*About this task*
Copy each line that includes the string "niega" from the material into your answer.

*Task data*
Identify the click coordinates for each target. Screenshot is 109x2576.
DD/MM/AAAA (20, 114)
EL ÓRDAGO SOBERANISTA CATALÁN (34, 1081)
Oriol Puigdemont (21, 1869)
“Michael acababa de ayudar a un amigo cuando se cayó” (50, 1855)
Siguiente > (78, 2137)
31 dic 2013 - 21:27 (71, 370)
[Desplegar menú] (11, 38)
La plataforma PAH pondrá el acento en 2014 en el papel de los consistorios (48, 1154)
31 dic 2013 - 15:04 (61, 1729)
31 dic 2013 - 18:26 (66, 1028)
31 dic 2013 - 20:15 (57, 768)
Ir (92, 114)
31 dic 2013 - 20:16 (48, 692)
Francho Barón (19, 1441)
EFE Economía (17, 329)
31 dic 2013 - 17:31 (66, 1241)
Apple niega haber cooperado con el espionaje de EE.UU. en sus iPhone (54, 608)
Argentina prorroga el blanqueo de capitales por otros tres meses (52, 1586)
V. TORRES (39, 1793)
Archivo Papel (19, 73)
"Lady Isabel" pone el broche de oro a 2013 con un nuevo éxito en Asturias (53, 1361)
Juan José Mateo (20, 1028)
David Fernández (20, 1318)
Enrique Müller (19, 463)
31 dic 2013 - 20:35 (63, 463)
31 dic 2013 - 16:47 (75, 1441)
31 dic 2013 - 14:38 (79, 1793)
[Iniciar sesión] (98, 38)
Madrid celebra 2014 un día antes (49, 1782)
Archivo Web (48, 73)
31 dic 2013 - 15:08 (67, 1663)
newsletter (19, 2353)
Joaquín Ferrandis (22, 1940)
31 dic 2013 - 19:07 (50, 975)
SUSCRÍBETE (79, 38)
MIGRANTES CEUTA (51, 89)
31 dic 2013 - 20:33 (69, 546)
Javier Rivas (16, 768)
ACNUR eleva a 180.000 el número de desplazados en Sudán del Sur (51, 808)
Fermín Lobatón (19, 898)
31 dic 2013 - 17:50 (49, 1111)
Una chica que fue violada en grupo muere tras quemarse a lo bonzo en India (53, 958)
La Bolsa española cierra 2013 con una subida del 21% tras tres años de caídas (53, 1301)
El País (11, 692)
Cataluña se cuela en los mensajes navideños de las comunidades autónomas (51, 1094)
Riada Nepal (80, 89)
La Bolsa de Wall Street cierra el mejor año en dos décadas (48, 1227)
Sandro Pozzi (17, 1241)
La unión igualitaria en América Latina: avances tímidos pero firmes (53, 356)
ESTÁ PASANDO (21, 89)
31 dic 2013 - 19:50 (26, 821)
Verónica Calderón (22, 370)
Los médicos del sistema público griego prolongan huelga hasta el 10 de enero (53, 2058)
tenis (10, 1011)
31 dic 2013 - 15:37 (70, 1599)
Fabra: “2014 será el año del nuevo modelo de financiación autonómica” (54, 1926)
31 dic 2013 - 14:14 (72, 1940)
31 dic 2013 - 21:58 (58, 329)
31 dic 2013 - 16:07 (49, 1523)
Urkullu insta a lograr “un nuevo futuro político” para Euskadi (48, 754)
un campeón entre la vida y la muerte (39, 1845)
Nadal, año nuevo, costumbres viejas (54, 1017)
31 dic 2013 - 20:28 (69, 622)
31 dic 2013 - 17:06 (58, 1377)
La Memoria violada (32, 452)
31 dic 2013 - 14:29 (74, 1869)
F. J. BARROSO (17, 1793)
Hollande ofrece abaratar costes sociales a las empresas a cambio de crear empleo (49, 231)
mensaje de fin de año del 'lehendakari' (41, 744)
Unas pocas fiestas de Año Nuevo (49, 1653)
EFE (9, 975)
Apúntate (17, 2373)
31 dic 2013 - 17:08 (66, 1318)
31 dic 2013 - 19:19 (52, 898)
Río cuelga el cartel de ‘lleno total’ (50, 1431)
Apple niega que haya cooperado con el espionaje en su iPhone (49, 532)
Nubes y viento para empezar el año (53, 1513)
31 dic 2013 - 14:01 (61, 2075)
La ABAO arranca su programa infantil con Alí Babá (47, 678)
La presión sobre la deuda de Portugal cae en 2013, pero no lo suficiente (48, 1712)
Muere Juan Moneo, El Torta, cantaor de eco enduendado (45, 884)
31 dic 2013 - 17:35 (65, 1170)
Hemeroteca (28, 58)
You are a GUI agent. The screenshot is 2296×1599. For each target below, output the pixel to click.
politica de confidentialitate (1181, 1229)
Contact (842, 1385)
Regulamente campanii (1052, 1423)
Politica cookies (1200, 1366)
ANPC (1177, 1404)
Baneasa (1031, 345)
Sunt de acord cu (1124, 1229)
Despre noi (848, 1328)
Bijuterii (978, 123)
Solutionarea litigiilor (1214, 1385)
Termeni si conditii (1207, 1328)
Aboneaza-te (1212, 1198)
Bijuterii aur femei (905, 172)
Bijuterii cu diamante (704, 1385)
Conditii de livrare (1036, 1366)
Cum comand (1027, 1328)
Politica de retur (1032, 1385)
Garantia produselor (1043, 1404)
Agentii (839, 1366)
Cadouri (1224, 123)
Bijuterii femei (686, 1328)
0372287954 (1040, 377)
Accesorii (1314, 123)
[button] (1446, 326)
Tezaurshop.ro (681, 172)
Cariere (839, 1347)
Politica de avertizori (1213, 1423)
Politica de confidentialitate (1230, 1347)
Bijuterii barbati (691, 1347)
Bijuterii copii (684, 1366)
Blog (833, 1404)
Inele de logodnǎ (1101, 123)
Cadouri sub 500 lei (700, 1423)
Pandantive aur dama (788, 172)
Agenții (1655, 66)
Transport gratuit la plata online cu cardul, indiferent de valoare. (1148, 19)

*Output of the exercise*
Apple niega haber cooperado con el espionaje de EE.UU. en sus iPhone (54, 608)
Apple niega que haya cooperado con el espionaje en su iPhone (49, 532)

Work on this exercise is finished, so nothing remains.